Single by Captain & Tennille

from the album Dream
- B-side: "We Never Really Say Goodbye"
- Released: April 1978
- Genre: Pop
- Label: A&M
- Songwriter: Mark Safan
- Producer: Daryl Dragon

Captain & Tennille singles chronology
| "Circles" (1977) | "I'm on My Way" (1978) | "You Never Done It Like That" (1978) |

= I'm on My Way (Captain & Tennille song) =

1978 song by Captain & Tennille

"I'm on My Way" is a 1978 song by Captain & Tennille. It is a track on their LP Dream. The single was released a month prior to the release of the LP. Songwriter Mark Safan first released his version of the song in 1976 on Warner Bros. Records.
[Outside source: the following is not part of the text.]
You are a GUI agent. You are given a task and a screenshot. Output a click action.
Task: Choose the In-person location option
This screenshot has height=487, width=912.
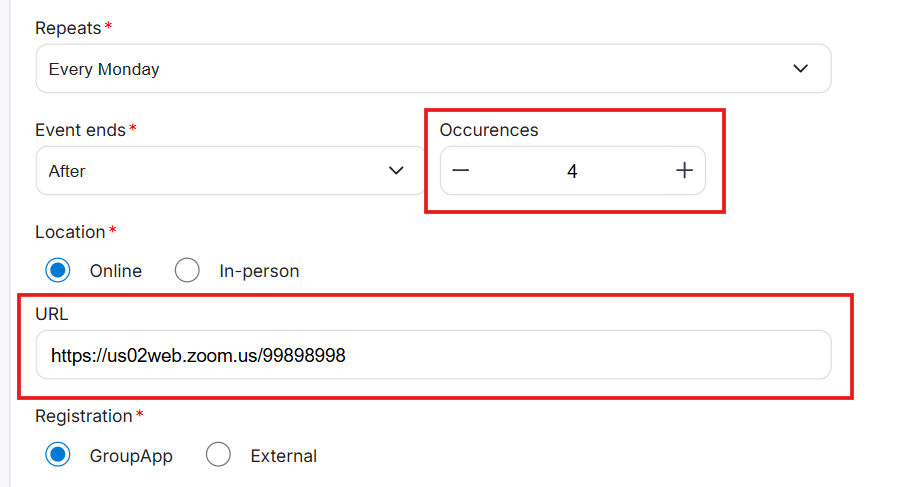pyautogui.click(x=187, y=270)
The song became a hit in the U.S. on the Pop, Country and Adult Contemporary charts. It reached number 74 on the U.S. Billboard Hot 100, also made a minor showing on the Country chart. It did best on the Adult Contemporary chart, peaking at number 6 in the U.S. as well as number 13 in Canada.

Record World called it "a light rockabilly tune with a seasonal hook and a good vocal by Toni."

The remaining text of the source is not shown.